But now that the state is starting to relax restrictions on businesses, tourists appear to be anxious to get out of their homes and do something they enjoy, and with Shipshewana’s flea market and antique auction open, they are coming back to Shipshewana.

“I wouldn’t say it’s back to normal, but I would say it’s a really encouraging sign to see the amount of traffic we’ve had and to have the amount of phone calls we’ve had asking about what’s open,” said Phyllis Youga, executive director of the LaGrange County Convention and Visitors Bureau. “But we’re very encouraged by what we’re seeing early on here.”

The owners of Shipshewana Trading Place, home of the flea market and antique auction are an essential hub of Shipshewana’s economic picture. Market spokesperson Lora Gates said her office’s phone was ringing off the hook Monday with calls from people wanting to know if the auction and flea market were open.

She cautioned those callers and visitors that things will look a little different this year at both ventures. There will be fewer auctioneers working rings inside the auction barn, allowing people to have more room to social distance. The flea market will be spread out farther, allowing vendors and visitors a little more elbow room as well.

In addition, the market also is encouraging social distancing by placing signs around the market encouraging visitors to keep their distance from others. Also, the market has placed hand sanitizing stations around the property.

The market is hosting only about half the vendors it would typically, allowing those businesses to be spaced out from one another.

And finally, the market is encouraging people to do what they can to protect themselves.

“People who can and are willing to wear masks, we ask that they do that, although that’s not a requirement,” Gates said.

While less than half of the visitors to the flea market Wednesday chose to wear facemasks, most of the market vendors wore masks and gloves. Gates said this is all part of the new normal at the market.

Crowds at the flea market were decent, although Gates said they certainly wouldn’t set any sort of record.

Many of Wednesday’s visitors to Shipshewana appeared to be coming in from out of state. Cars with Illinois, Ohio, and Michigan plates were nearly as numerous as those with Indiana plates. Many visitors to the area said they were simply tired of sheltering at home and just wanted to get out and do something.

Dan Schul of Wabash, his wife, and young son spent a couple of hours Wednesday morning visiting Shipshewana’s flea market before venturing into town to visit a couple of stores. They stopped by Blue Lakeside Treasures, a collectible glass shop on Morton Street in downtown Shipshewana. Schul said this was his family’s first trip to Shipshewana, saying they were suffering quarantine fatigue.

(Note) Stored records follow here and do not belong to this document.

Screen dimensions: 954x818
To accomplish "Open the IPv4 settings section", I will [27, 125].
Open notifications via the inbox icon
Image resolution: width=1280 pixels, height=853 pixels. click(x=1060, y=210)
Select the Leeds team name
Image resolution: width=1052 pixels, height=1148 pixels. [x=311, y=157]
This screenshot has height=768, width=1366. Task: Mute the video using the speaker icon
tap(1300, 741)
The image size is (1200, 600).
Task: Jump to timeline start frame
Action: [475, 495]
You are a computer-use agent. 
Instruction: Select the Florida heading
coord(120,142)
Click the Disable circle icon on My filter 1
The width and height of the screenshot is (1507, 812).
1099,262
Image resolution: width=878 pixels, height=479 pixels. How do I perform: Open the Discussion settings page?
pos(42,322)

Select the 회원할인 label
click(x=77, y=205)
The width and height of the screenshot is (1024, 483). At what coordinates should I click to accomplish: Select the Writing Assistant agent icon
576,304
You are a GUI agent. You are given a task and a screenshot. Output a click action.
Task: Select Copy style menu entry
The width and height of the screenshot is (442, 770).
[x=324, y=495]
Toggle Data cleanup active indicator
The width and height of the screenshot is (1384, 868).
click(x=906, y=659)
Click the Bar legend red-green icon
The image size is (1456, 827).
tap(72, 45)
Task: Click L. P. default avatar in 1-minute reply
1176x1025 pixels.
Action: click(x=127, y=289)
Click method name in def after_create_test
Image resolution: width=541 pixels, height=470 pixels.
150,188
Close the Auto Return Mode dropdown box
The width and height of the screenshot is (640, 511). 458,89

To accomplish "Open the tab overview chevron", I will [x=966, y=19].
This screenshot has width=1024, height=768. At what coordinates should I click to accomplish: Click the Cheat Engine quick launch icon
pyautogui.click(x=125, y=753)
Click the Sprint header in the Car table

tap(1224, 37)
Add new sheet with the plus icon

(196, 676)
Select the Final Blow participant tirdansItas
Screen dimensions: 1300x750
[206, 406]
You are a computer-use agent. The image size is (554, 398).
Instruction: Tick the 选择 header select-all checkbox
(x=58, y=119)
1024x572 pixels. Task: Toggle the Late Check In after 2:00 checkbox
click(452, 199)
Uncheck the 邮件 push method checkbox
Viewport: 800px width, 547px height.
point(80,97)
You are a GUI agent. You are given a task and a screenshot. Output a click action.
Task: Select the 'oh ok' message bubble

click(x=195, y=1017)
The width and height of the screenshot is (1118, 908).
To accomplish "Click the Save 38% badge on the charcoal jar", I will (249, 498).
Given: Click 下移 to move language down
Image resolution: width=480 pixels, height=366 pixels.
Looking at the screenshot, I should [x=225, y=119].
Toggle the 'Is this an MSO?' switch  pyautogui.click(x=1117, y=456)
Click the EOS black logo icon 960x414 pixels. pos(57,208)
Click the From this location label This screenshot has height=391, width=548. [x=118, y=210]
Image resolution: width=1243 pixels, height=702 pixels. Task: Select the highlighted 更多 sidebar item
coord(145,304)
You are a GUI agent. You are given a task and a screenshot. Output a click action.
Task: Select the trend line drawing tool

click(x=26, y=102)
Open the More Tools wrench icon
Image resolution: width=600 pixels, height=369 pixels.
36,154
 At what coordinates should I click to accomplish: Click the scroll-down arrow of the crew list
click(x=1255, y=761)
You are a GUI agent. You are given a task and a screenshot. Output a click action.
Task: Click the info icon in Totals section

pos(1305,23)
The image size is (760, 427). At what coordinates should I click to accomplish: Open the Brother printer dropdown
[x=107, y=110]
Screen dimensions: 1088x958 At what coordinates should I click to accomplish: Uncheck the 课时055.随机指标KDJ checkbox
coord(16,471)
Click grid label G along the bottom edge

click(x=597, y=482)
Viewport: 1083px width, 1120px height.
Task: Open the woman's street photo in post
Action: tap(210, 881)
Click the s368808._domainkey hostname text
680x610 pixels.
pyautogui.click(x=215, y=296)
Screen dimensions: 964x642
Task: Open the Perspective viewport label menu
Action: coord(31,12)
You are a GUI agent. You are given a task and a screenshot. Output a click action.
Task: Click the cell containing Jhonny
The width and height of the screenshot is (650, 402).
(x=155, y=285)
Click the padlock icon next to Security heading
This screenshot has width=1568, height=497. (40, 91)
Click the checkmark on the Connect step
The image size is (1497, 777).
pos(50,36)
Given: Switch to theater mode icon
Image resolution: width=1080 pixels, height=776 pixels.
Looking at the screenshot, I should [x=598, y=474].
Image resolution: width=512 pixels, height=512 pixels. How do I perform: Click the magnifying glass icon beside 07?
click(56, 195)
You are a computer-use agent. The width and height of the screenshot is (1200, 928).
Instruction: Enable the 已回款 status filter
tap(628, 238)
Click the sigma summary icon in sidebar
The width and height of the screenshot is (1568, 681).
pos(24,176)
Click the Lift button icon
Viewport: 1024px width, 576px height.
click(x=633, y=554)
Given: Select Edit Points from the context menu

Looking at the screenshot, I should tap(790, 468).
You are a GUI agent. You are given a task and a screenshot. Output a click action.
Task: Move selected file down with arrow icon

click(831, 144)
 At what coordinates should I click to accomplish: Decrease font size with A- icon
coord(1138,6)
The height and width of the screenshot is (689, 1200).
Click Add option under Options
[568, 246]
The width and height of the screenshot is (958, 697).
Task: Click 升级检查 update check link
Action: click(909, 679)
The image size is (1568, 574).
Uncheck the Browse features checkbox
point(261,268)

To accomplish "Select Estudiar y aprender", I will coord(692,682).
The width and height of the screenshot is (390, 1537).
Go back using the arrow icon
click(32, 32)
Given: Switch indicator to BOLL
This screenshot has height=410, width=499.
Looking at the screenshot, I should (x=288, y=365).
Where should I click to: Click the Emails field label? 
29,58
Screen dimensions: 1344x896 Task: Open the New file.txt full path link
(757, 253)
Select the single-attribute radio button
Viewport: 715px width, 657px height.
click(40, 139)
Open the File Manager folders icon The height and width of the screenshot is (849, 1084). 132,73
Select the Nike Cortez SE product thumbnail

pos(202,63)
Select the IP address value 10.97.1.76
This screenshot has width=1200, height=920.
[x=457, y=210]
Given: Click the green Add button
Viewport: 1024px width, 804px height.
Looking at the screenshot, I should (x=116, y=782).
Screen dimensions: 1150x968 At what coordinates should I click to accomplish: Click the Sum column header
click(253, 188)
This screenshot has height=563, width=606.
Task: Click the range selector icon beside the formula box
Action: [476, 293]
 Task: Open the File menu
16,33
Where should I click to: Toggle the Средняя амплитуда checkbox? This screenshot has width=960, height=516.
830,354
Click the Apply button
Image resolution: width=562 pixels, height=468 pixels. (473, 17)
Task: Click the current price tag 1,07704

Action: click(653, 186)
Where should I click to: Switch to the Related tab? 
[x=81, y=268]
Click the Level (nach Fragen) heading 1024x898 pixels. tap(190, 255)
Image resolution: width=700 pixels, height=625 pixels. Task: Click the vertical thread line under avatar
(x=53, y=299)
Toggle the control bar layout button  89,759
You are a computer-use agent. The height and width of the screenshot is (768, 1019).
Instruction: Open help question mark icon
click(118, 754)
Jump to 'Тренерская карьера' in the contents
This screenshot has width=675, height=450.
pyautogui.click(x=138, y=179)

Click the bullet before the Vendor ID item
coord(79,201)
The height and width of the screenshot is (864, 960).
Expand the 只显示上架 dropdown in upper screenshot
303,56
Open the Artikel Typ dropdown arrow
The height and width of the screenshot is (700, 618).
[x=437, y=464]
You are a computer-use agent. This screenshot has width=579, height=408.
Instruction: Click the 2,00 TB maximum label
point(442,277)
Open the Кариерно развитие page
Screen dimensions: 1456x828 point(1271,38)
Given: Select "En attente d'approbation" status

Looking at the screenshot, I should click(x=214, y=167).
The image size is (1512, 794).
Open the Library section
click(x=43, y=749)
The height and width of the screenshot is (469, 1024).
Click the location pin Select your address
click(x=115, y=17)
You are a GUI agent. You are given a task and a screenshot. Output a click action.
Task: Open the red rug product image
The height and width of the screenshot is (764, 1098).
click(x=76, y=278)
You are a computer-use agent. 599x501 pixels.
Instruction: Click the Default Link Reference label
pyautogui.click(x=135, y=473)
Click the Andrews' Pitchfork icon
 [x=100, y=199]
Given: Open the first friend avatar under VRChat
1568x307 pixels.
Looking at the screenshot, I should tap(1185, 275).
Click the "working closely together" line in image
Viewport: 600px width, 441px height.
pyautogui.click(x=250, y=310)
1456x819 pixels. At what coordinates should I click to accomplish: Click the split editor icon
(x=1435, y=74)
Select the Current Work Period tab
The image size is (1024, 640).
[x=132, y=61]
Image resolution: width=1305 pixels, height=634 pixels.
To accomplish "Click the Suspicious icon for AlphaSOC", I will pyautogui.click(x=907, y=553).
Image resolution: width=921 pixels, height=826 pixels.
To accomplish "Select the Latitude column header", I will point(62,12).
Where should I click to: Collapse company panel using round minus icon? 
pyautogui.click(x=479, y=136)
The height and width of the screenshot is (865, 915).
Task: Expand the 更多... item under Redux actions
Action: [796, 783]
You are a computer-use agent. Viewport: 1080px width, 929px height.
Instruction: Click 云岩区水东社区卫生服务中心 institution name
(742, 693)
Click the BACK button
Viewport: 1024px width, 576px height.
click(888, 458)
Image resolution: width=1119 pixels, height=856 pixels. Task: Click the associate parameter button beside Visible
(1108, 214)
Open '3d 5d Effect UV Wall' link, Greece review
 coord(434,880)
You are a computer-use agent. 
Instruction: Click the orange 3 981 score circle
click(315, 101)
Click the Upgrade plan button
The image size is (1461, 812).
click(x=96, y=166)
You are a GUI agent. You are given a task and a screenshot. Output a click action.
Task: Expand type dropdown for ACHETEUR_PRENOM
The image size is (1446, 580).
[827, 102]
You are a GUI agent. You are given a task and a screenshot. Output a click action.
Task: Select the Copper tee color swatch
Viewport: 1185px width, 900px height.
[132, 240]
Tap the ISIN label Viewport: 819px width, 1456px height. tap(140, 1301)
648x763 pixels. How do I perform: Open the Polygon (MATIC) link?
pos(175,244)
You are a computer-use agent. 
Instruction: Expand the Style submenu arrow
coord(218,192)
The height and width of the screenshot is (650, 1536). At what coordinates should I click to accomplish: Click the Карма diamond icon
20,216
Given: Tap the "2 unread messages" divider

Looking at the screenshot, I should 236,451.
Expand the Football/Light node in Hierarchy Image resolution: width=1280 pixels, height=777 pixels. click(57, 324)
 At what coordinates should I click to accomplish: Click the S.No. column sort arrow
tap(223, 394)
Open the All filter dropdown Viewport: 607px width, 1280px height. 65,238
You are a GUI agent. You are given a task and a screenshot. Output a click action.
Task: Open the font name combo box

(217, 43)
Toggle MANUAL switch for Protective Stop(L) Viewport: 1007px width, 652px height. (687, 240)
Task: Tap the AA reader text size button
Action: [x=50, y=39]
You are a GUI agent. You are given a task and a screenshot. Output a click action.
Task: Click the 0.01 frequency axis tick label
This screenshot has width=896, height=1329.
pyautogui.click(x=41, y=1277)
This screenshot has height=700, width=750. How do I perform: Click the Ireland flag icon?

“We just wanted to get out of the house,” Schul said.

Shop owner Judy Thurber chatted with Schul and his wife while wearing a cloth facemask. Thurber later said she’s happy to be back in business but admits visitors have been slow to return to the downtown shops.

Youga said the Convention and Visitor’s Bureau put out a big social media push the first part of this week, letting people know Shipshewana is back up and running. She said the amount of online traffic that responded to that notice was encouraging as well.

“Honest to goodness, we had 88,000 views,” she said. “So the word is spreading far and wide. I think visitors just kind of look at the flea market as a safe option. It’s shopping but it’s outdoor, and provides a lot of room for people to move around but still keep away from others.”

Flea market vendor Rosemary Silva, who sells primitive folk art collectibles, said traffic in and out of her booth Wednesday morning was far better than she expected. Silva, who said she owns a store in Decatur, said the booth at the market is an important part of her overall business.

“The crowds have been pretty good,” she said. “I think people were just ready to get out and do something.”